Frankly, I find his statement insulting to us distro packagers and an offense to his colleagues who have collaborated with us for a long time through this Google Group to provide stable native binaries for our distros (thanks guys, really).I can understand that Google wants to do something about abuse of their resources by commercial 3rd parties who ship embedded Chromium in their products and thus saving on infrastructure cost, but we are providing these packages for free, as a community service to users of our Linux distros which are also free. Please explain to me why this is a good thing jochen.
This is only going to convince people to switch to Firefox. At least that browser can be built from source without effort, and its users are actively encouraged to use Mozilla Sync. When the advantage for Chromium users to be able to access their data across all platforms (Linux, Windows desktops, Android phones) is taken away from us, there is no point in continuing to provide native distro builds. The value of 'just another browser' is zero.Jochen, should we start telling the users of our distros what is happening and point them to the Mozilla alternative?

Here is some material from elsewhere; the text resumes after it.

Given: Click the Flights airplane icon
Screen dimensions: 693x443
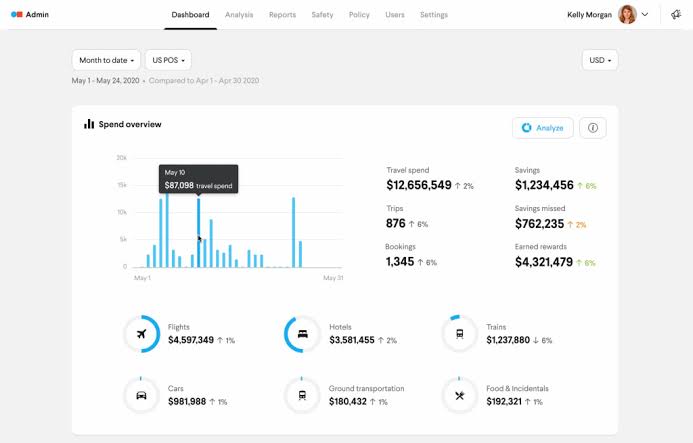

Also, I am surprised at the deafening silence of our friends of the Google Chromium team. Are we all left to hang out and dry here? Is this an internal political struggle or power grab?I am considering an alternative approach to just stopping with my Slackware packages - and that is to inform my users about the public availability of Google's own API keys, plus the fact that you just have to export them in your shell environment as values for the GOOGLE_API_KEY, GOOGLE_DEFAULT_CLIENT_ID and GOOGLE_DEFAULT_CLIENT_SECRET variables before you start Chromium.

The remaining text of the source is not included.